Physiologically based pharmacokinetic (PBPK) models are mathematical models, which, are parameterized by considering the physiology of an individual. To circumvent the overall model complexity of whole-body PBPK models, the lumping of tissue compartments has been proposed in literatures. The resulting PBPK model which inherits physiological attributes of the whole-body PBPK models has been defined as the minimal-PBPK model. The purpose of this study is to develop a minimal-PBPK model for intravenously administered insulin by considering both the blood flow (perfusion) and permeability of the cell membrane as a structural model for population analysis.
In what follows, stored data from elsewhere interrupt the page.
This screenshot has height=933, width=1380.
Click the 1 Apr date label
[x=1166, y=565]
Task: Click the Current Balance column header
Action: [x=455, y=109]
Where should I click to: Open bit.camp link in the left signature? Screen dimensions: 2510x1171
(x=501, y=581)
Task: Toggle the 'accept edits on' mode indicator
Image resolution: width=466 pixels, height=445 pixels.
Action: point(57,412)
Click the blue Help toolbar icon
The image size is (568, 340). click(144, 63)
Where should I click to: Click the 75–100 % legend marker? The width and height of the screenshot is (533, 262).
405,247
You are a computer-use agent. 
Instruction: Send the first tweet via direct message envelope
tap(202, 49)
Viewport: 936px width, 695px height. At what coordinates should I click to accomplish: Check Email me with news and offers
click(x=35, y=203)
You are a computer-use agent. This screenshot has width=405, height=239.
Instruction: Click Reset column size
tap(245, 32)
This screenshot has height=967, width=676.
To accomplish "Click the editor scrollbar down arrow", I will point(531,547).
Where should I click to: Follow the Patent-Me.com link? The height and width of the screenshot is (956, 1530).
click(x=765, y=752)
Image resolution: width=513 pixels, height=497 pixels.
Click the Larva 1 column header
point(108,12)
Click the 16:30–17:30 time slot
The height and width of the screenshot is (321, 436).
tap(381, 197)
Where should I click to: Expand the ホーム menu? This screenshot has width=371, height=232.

Together with this, a residual error model, which represents the statistical part of the model was evaluated.
Upon completion, participant will be able to apply the framework of minimal physiologically based pharmacokinetics for population analysis for generating physiologically relevant pharmacokinetic parameters which are easily interpreted as compared to compartmental modeling.
Upon completion, participant will be able to perform population parameter estimation by using the stochastic approximation expectation maximization (SAEM) algorithm, in conjunction, with Gauss-Newton algorithm with Levenberg-Hartley modification (for estimation of initial estimates) to overcome the challenge of small sample size used in a study.
Upon completion, participant will be able to estimate the tissue/plasma partition coefficient (Kp) and permeability surface area product (PS) as a fitted parameter for the test population, when only plasma profile is available. These parameters may then be employed into a whole-body PBPK model for further exploratory analysis.